_Quoted text_:
───

# Pro staff offer from Buck Country Products



## B.C.P Staff (Aug 28, 2010)

B.C.P. Staff welcomes R. Dane Hanger to our Pro Staff


----------



## dkoutdoors (Mar 3, 2007)

bump


----------



## B.C.P Staff (Aug 28, 2010)

B.C.P staff welcomes Clyde Wiggins of Tallahassee, FL to our Pro Staff.


----------



## B.C.P Staff (Aug 28, 2010)

The staff at Buck Country Products would like to welcome Terry Cauley to our Pro Staff


----------



## coelkbowhunter (Jul 16, 2006)

Thank you.For putting me on your Pro Staff.


----------



## B.C.P Staff (Aug 28, 2010)

We still have Some pro staff openings. Please see original post


----------



## millerarchery (Dec 27, 2005)

got mine the other day, nice product, cant wait to try it out. thanks for the opportunity


----------



## ss243b (Oct 16, 2009)

sent ya a pm BCP


----------



## dkoutdoors (Mar 3, 2007)

───

_Information provided_:

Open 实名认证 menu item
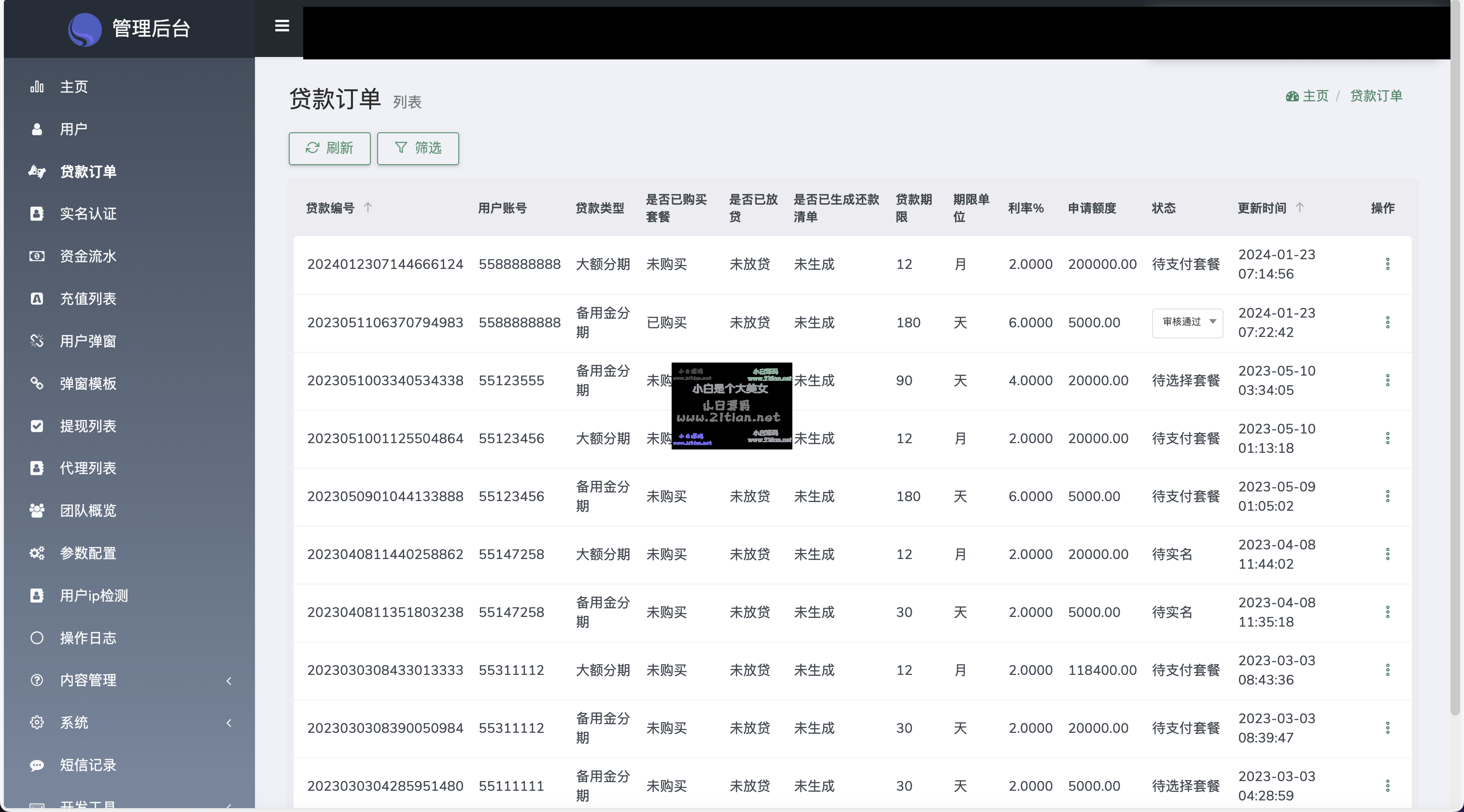The width and height of the screenshot is (1464, 812). coord(88,214)
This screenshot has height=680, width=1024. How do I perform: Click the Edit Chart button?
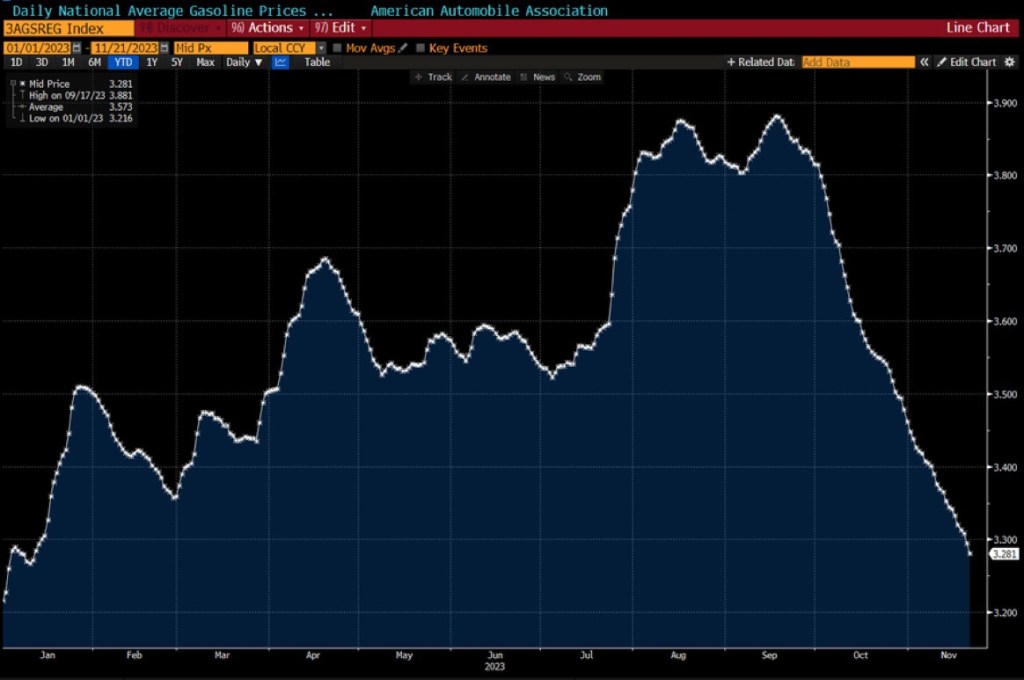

───

_Task to carry out_:
Answer these questions from the forum thread about the Buck Country Products pro staff:
(a) Where is Clyde Wiggins from?
(b) What does millerarchery say they can't wait to do?
(c) What does ss243b say they sent to BCP?

_Answer to the task_:
(a) Tallahassee, FL.
(b) Try out the product.
(c) A PM.